THE RECORDS:

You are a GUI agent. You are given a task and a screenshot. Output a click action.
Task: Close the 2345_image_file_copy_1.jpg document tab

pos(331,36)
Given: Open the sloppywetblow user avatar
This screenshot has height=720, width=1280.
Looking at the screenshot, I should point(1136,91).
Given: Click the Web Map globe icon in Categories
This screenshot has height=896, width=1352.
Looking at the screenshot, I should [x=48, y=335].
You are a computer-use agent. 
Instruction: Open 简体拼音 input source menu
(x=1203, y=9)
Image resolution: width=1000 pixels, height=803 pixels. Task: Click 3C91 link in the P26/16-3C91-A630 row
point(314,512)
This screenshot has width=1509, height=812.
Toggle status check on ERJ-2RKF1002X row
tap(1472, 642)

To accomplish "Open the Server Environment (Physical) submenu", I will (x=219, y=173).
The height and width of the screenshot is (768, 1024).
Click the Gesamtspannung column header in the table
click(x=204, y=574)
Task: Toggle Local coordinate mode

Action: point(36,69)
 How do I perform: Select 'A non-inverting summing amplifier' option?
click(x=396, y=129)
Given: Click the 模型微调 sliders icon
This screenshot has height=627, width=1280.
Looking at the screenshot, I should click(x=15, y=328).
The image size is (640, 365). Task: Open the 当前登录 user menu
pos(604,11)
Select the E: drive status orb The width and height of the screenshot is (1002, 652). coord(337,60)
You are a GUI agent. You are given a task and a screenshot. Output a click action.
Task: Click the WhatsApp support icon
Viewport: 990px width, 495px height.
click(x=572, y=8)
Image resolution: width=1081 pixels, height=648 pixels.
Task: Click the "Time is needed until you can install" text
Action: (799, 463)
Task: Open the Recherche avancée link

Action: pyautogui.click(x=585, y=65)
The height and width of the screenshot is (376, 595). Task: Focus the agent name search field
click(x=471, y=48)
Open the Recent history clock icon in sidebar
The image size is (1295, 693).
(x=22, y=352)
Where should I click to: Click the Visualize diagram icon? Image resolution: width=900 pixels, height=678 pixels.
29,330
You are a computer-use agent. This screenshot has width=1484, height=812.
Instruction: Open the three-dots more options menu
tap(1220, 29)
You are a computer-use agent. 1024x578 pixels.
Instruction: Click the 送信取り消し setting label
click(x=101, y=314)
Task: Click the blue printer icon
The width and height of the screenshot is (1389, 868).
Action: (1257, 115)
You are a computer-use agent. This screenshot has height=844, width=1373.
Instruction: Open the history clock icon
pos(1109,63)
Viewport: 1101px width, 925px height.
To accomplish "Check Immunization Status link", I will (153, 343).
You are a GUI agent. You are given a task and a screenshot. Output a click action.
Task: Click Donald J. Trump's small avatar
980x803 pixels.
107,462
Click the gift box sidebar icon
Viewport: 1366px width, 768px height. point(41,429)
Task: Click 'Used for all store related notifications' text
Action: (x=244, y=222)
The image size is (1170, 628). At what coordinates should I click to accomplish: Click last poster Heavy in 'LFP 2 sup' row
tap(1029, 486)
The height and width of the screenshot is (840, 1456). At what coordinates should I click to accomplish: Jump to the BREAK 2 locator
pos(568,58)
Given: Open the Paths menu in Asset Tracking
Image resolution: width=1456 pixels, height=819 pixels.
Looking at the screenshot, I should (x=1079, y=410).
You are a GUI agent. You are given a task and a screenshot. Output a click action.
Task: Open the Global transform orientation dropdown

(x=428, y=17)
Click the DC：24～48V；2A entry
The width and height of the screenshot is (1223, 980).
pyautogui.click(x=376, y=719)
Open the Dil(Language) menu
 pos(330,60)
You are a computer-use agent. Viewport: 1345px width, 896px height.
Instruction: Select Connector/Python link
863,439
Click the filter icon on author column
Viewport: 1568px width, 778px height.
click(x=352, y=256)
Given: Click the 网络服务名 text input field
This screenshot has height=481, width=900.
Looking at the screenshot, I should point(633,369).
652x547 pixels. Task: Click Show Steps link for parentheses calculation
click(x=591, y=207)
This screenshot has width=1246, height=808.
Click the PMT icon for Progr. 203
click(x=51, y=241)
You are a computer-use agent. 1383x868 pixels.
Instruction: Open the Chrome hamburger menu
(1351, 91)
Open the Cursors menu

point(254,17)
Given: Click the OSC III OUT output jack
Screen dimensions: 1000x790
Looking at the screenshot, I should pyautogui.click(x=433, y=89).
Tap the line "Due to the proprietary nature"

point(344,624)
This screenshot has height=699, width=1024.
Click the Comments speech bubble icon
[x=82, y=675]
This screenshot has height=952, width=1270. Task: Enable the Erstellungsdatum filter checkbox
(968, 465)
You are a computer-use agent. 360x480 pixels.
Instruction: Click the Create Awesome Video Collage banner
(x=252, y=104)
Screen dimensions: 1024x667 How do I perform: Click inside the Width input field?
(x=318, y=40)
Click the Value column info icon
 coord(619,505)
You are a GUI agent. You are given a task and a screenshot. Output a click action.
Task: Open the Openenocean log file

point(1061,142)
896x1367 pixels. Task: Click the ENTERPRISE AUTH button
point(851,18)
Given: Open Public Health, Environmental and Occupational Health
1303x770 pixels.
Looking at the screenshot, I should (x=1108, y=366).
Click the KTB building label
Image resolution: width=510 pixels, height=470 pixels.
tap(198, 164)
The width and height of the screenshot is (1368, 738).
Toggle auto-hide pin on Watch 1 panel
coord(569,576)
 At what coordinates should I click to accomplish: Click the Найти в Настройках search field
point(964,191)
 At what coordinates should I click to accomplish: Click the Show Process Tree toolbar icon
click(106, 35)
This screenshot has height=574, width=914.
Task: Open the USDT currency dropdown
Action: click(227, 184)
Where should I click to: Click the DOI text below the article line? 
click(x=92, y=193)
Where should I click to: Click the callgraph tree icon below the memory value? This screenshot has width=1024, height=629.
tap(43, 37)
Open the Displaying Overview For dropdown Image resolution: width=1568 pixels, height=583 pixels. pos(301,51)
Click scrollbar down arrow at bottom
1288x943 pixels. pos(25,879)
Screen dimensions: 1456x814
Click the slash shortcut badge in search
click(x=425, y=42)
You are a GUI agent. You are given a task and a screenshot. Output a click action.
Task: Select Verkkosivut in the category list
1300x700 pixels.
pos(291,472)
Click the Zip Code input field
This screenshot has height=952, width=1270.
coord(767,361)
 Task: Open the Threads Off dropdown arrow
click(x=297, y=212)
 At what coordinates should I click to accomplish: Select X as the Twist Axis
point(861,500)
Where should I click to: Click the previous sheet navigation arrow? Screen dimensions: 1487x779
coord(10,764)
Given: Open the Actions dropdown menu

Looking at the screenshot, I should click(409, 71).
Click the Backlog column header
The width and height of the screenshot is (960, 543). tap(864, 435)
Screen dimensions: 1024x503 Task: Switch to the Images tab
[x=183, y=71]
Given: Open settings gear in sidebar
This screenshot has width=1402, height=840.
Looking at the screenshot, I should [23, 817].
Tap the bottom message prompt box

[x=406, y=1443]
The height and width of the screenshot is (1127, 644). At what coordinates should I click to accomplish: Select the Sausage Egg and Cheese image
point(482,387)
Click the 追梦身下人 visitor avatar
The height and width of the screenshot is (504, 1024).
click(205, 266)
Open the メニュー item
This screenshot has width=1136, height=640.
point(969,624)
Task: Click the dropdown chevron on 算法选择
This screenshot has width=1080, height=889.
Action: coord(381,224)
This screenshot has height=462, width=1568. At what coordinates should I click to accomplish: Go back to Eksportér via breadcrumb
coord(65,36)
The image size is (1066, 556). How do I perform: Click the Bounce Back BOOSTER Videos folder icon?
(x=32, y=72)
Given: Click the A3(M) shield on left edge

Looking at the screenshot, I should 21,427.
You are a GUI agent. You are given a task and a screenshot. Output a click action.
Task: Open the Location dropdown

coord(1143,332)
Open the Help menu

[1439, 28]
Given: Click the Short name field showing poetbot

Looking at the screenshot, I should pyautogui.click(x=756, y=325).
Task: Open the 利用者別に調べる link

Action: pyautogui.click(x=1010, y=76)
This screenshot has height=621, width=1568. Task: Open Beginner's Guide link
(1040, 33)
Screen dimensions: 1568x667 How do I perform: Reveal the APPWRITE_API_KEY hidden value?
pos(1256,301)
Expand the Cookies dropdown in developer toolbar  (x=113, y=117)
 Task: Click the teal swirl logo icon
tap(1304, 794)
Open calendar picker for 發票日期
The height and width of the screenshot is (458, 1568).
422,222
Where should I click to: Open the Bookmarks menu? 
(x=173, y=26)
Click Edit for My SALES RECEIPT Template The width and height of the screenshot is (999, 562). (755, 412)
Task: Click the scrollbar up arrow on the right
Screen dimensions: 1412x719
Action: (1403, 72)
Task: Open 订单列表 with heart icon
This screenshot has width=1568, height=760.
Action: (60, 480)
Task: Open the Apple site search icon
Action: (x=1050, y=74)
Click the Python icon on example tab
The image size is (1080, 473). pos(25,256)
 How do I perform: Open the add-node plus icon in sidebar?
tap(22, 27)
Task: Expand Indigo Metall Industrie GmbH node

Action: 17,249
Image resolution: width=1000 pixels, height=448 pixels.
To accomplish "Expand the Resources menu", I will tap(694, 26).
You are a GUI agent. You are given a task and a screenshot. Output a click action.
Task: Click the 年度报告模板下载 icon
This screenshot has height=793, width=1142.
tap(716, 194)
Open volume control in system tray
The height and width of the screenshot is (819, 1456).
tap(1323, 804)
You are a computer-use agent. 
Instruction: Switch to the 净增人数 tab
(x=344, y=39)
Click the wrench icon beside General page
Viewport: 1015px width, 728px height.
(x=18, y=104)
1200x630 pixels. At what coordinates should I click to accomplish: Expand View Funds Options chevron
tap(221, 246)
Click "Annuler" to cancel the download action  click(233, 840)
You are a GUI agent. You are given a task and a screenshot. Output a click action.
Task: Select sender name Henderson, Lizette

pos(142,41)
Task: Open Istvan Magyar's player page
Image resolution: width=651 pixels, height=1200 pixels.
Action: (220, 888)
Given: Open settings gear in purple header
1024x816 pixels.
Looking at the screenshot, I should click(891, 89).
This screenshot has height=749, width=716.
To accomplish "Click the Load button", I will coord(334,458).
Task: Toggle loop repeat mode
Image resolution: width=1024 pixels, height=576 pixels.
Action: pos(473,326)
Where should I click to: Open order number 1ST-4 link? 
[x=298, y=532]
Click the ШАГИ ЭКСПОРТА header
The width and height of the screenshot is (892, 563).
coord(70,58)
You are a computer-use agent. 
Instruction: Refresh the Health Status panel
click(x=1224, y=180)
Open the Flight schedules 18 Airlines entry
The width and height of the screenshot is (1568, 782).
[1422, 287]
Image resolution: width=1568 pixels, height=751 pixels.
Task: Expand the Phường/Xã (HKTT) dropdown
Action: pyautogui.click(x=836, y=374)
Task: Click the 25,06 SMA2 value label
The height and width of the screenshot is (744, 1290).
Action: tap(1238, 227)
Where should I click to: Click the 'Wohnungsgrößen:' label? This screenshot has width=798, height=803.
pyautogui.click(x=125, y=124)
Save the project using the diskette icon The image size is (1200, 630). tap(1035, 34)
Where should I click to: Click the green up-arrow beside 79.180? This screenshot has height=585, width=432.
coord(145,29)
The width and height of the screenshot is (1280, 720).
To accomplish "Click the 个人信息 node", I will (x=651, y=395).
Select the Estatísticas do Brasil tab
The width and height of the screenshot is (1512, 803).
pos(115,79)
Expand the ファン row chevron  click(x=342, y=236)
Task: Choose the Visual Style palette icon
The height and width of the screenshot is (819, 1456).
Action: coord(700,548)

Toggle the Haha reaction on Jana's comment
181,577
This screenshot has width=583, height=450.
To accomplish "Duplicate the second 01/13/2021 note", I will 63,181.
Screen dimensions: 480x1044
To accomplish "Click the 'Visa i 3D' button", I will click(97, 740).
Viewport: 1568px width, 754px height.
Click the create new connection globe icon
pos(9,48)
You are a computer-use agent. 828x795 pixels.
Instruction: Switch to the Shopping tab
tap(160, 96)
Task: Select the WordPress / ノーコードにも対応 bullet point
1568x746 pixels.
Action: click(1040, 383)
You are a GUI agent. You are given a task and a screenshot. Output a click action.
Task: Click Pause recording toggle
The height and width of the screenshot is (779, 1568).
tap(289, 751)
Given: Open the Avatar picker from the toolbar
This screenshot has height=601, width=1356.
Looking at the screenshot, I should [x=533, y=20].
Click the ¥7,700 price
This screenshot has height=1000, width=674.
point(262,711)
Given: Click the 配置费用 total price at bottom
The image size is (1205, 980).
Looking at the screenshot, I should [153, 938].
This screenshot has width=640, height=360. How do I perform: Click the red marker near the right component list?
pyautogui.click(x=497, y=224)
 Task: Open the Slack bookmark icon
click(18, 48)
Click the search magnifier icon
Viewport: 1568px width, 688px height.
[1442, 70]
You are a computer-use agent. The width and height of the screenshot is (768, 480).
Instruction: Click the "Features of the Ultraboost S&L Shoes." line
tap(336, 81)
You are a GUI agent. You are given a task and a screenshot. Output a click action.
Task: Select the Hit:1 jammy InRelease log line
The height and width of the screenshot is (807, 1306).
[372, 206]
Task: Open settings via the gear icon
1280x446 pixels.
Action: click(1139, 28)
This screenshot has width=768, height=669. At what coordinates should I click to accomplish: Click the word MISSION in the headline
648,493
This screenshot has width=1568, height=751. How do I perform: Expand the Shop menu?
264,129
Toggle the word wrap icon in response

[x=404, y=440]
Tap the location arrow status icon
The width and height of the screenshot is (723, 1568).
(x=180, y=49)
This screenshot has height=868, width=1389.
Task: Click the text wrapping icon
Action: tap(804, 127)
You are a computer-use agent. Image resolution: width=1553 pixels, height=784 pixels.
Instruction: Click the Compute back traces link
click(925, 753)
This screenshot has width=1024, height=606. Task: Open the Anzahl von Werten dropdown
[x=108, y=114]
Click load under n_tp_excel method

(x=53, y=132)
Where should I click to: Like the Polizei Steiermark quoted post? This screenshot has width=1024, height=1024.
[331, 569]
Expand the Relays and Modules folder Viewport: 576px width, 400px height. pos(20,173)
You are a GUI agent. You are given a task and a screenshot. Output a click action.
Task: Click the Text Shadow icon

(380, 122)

GOAL OF THE EXERCISE:
Copy out the rows word for word, everything from the start of the rows down to the line containing "tap(1472, 642)".

RESULT OF THE EXERCISE:
You are a GUI agent. You are given a task and a screenshot. Output a click action.
Task: Close the 2345_image_file_copy_1.jpg document tab

pos(331,36)
Given: Open the sloppywetblow user avatar
This screenshot has height=720, width=1280.
Looking at the screenshot, I should point(1136,91).
Given: Click the Web Map globe icon in Categories
This screenshot has height=896, width=1352.
Looking at the screenshot, I should [x=48, y=335].
You are a computer-use agent. 
Instruction: Open 简体拼音 input source menu
(x=1203, y=9)
Image resolution: width=1000 pixels, height=803 pixels. Task: Click 3C91 link in the P26/16-3C91-A630 row
point(314,512)
This screenshot has width=1509, height=812.
Toggle status check on ERJ-2RKF1002X row
tap(1472, 642)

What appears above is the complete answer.